Another question, and one of greater importance practically than that which we have been considering, related to the effect, if any, produced by the new statute upon the law of succession to the estates of persons dying intestate. By the common law, in England and most of the states, if a man married a woman owning real estate, or acquiring it after marriage, and became the father of a child by her, and then survived her, he was entitled to the use of such real estate during his life. This interest of the husband in the landed property of his wife was called, from time immemorial, his estate by curtesy. It entitled him to the control and management, as well as the revenues and income, of the property embraced by it. But the property itself he could not alienate or encumber, nor could he give any valid direction as to the dis

* Case of Westervelt v. Gregg. 2d Vol. Kernan's New York Reports.
★ ★ ★
▶ _Given problem_:
Summarize the text on estate by curtesy in two sentences. The lines after this text can be skipped; they are not needed.
★ ★ ★
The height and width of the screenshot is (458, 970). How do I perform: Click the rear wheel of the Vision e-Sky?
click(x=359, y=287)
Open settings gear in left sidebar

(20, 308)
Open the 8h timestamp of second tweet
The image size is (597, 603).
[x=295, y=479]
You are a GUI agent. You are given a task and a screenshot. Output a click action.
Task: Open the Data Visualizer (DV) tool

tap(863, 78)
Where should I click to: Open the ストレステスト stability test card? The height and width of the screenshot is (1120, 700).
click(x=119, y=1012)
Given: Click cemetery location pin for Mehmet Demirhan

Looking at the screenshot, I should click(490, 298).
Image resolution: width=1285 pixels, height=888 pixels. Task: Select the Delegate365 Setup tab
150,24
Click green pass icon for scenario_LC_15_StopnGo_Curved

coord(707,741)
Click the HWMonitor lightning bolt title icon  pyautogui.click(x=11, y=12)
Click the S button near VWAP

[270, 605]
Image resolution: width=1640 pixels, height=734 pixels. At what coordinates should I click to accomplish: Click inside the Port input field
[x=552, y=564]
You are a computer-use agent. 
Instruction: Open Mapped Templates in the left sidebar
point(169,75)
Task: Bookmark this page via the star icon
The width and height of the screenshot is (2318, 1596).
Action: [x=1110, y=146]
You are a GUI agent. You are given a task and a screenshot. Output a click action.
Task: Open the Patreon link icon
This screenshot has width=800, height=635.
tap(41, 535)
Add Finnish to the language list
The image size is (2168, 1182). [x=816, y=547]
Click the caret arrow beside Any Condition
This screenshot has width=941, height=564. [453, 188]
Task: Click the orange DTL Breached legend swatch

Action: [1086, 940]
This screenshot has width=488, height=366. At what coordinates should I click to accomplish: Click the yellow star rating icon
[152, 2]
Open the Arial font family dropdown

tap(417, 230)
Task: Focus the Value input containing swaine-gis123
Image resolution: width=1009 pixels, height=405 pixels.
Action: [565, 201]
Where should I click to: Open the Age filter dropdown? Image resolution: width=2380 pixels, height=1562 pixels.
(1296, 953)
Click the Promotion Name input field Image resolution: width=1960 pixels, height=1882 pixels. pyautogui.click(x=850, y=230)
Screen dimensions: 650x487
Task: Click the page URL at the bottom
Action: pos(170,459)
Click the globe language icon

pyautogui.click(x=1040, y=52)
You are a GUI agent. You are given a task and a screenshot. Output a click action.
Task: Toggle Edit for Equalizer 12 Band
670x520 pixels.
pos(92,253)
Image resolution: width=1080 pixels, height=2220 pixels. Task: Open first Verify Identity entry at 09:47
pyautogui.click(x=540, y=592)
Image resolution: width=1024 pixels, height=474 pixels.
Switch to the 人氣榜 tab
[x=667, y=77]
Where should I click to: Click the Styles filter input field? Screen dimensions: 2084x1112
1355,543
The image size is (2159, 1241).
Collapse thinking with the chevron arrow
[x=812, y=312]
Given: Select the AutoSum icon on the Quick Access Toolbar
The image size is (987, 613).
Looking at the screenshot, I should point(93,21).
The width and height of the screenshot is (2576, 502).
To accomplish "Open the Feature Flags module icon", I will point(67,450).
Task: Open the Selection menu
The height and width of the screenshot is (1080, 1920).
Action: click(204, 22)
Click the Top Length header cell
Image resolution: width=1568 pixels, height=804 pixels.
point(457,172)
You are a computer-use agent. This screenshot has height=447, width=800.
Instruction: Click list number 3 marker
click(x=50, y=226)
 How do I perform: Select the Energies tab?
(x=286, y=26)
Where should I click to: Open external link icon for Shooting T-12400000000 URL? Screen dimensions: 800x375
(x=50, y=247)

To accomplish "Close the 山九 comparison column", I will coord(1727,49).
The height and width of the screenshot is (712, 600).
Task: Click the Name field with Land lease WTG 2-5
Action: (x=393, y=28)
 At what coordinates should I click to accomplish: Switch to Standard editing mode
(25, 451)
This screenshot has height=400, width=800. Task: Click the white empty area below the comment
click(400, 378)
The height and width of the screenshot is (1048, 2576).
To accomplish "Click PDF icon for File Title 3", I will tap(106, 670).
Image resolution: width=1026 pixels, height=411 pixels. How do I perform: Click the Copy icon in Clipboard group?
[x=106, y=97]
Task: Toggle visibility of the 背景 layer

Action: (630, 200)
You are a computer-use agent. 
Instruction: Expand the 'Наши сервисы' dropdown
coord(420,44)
★ ★ ★
▶ _The reply_:
The text raises the question of what effect, if any, the new statute had on the law of succession to the estates of people who die intestate. Under the common law, a man who married a woman owning real estate, had a child by her, and survived her was entitled to use that property for life, an interest called his estate by curtesy, which gave him its control, management, revenues and income.